Each line from the one containing "798x593 pixels. At" to the end of the data must be copied exactly, the first and last included; no other lines and no pictures belong in the copy.

[INFORMATION SHOWN — start]

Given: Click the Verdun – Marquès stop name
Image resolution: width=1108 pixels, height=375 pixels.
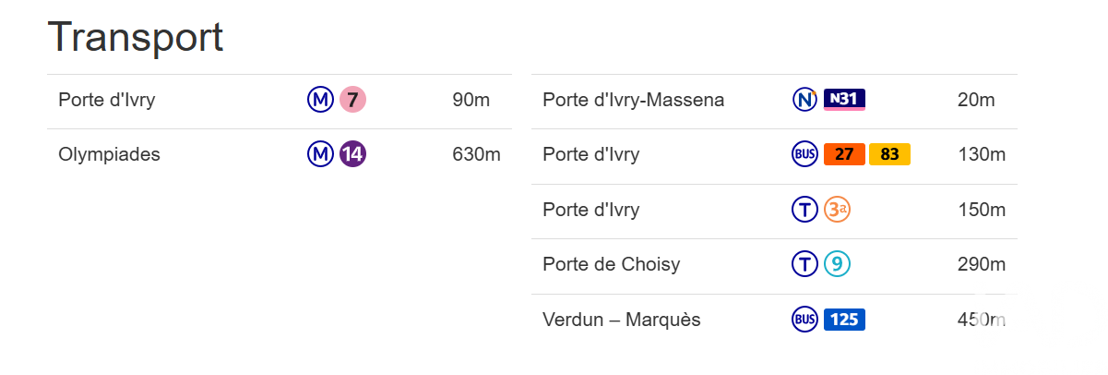Looking at the screenshot, I should coord(621,320).
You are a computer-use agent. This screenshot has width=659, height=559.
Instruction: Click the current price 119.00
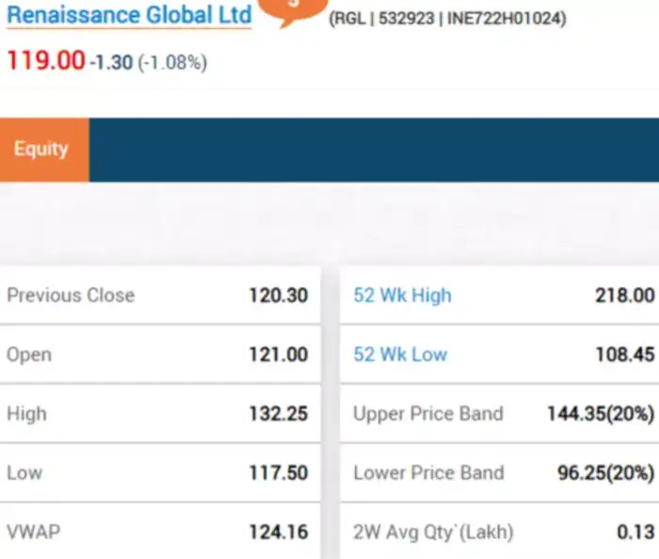(45, 61)
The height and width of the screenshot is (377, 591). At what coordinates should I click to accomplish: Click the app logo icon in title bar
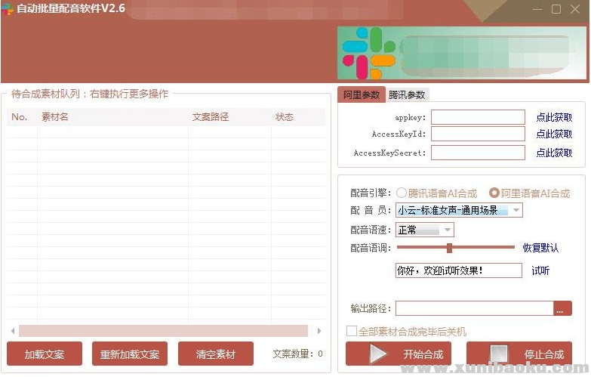8,9
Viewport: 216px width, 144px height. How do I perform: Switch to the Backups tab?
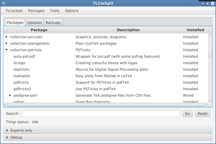(53, 22)
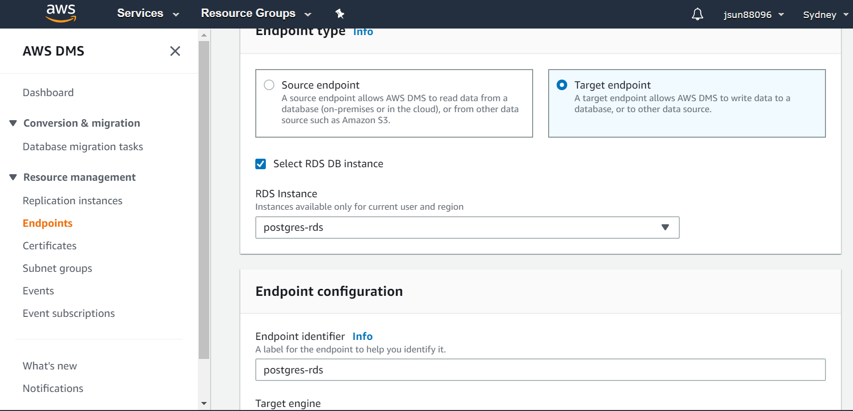Open the jsun88096 account dropdown

click(x=753, y=15)
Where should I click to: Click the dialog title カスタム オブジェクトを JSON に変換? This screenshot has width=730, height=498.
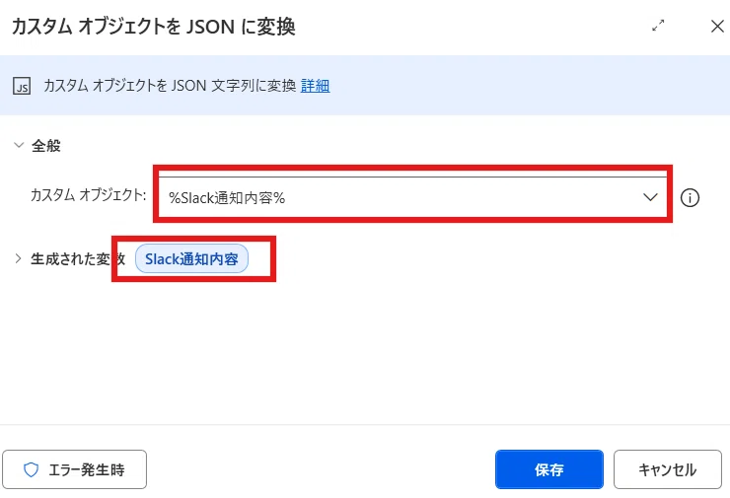[153, 27]
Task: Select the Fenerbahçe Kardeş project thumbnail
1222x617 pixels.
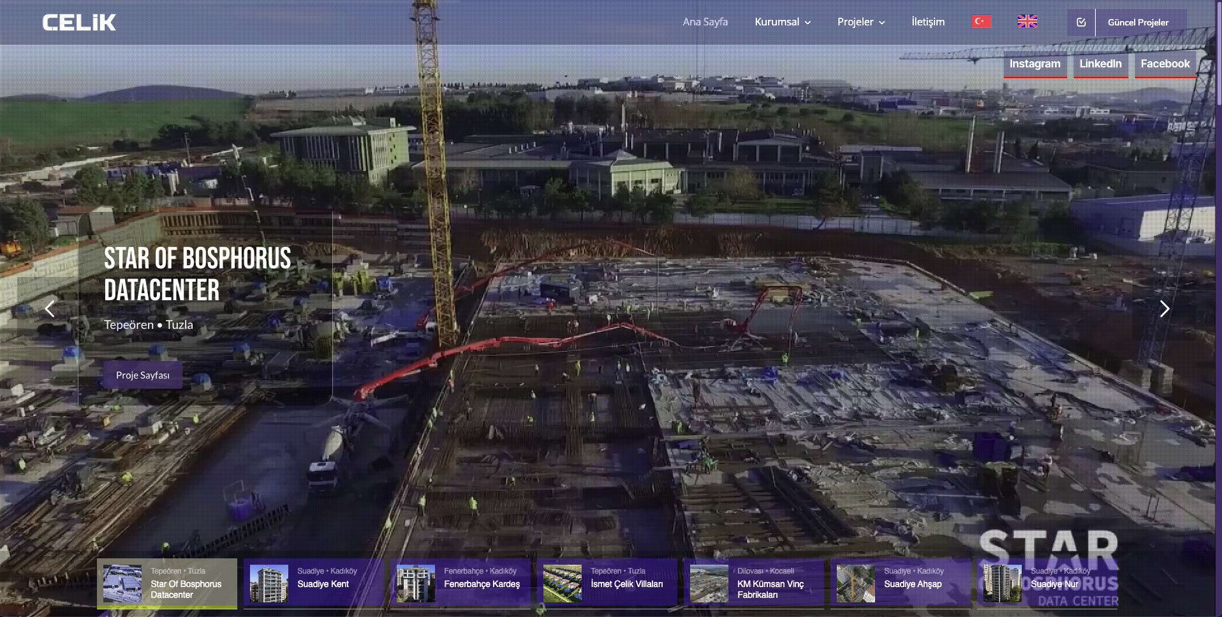Action: pos(460,584)
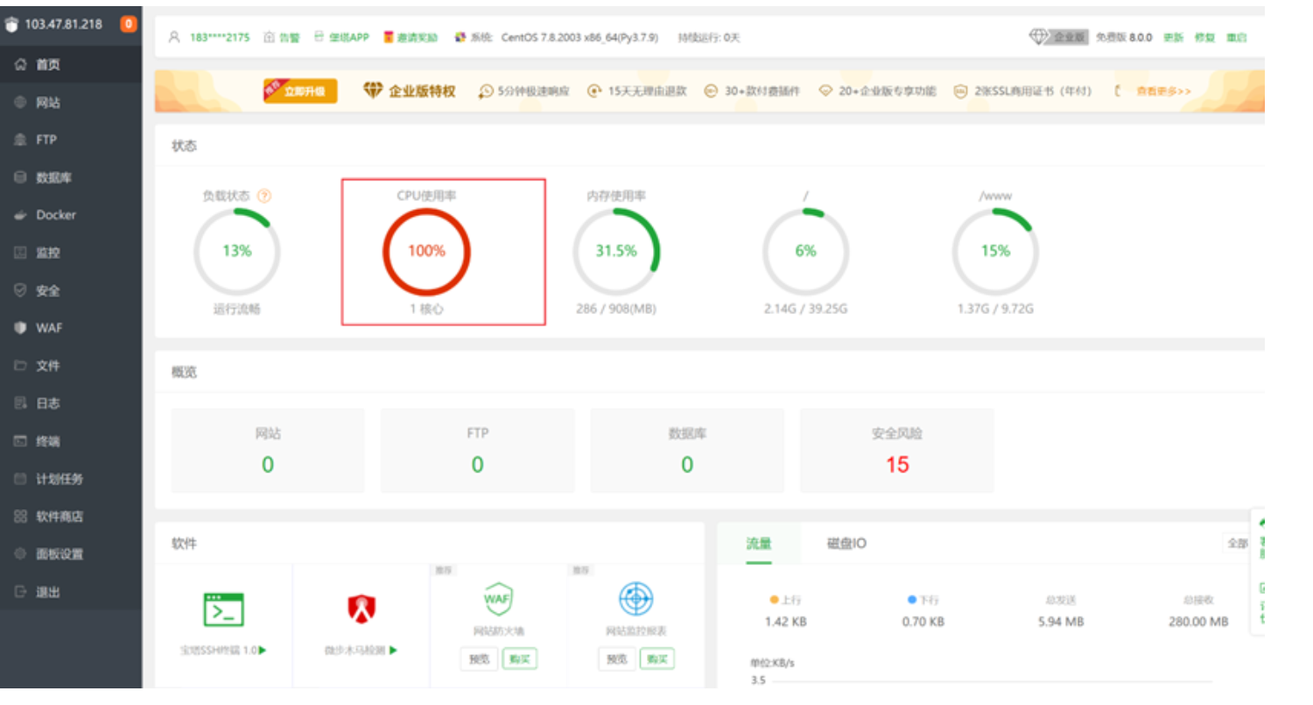Switch to the 磁盘IO tab
Screen dimensions: 1313x705
click(x=846, y=543)
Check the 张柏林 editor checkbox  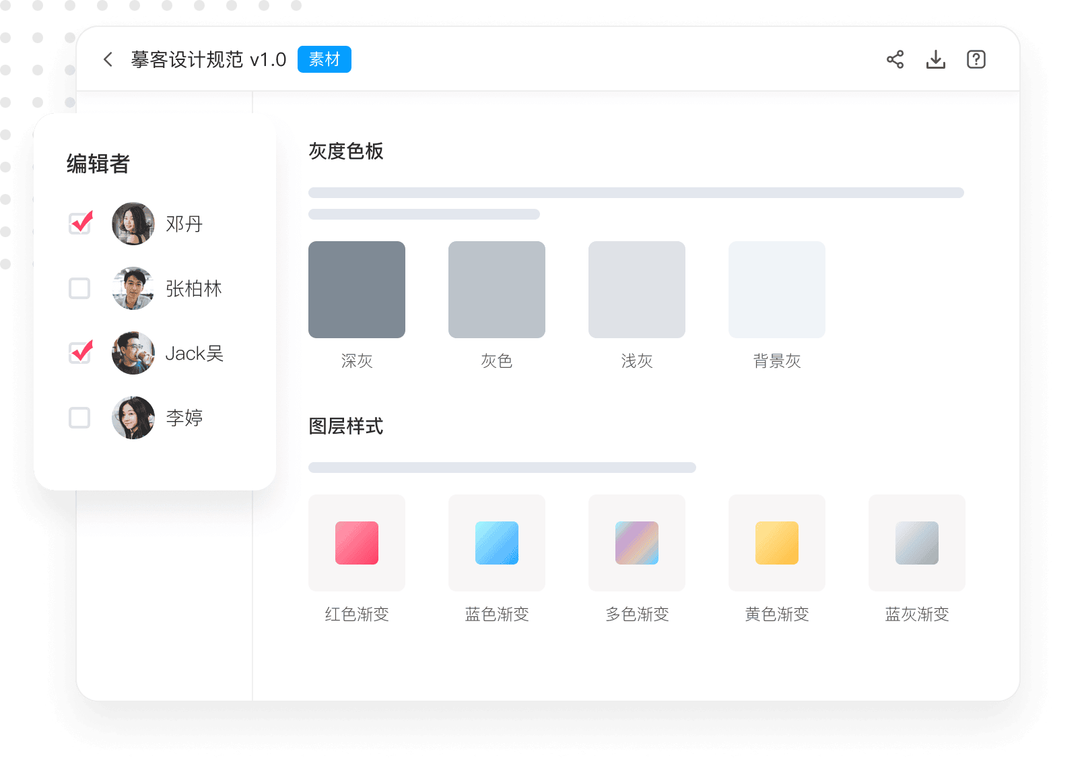80,288
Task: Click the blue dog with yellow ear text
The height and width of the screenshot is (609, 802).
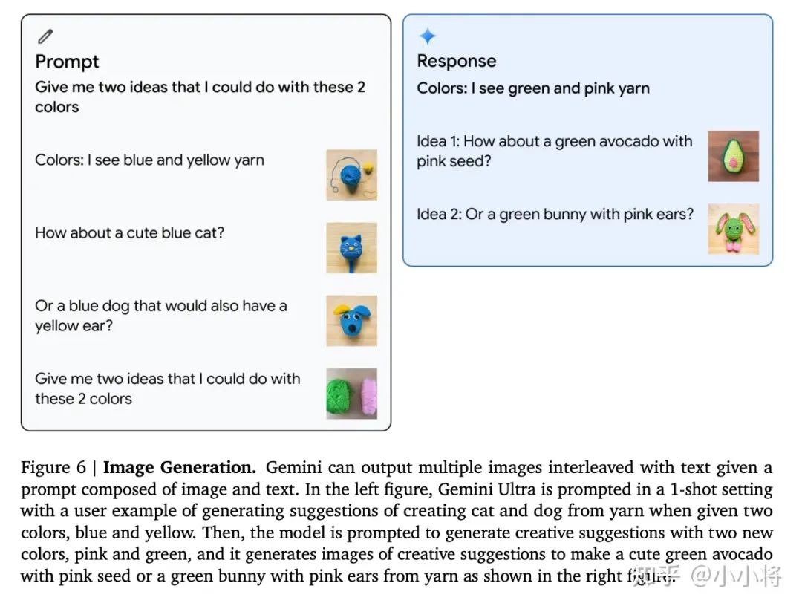Action: click(160, 316)
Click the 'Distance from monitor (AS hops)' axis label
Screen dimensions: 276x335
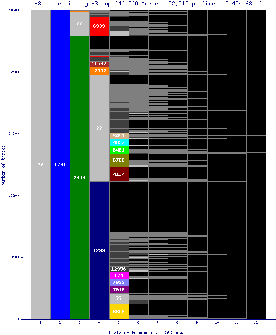[148, 332]
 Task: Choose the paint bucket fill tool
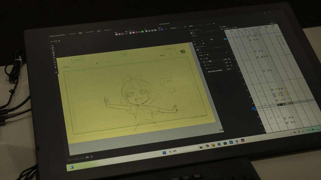point(53,53)
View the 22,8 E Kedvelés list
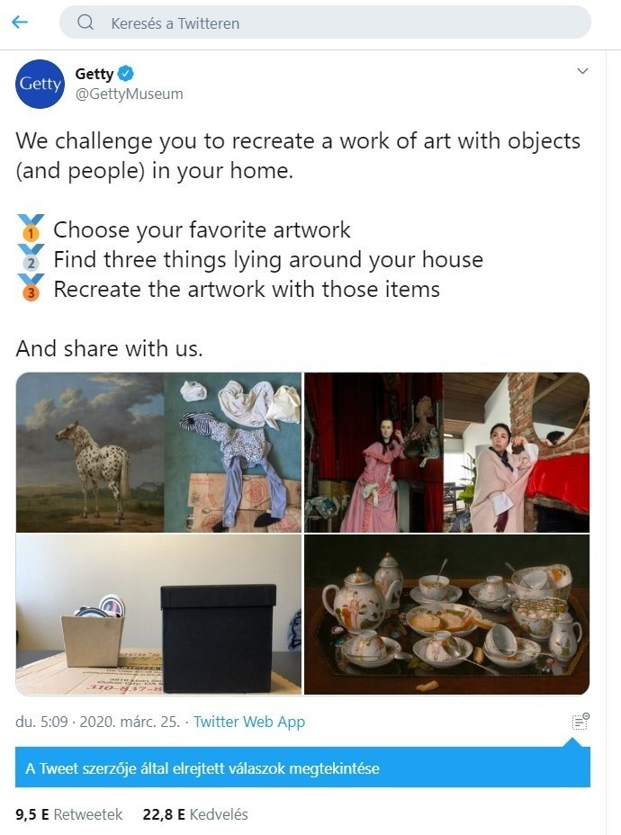Screen dimensions: 621x835 [x=195, y=814]
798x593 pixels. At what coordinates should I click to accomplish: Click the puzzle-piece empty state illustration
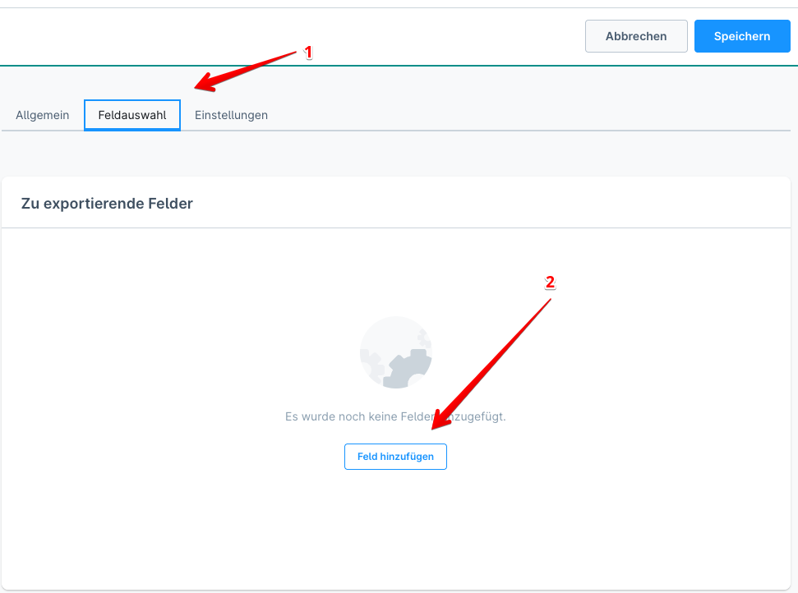tap(396, 352)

[INFORMATION SHOWN — finish]

• **ANSWER BOX**
798x593 pixels. At what coordinates should I click to accomplish: Click the puzzle-piece empty state illustration
tap(396, 352)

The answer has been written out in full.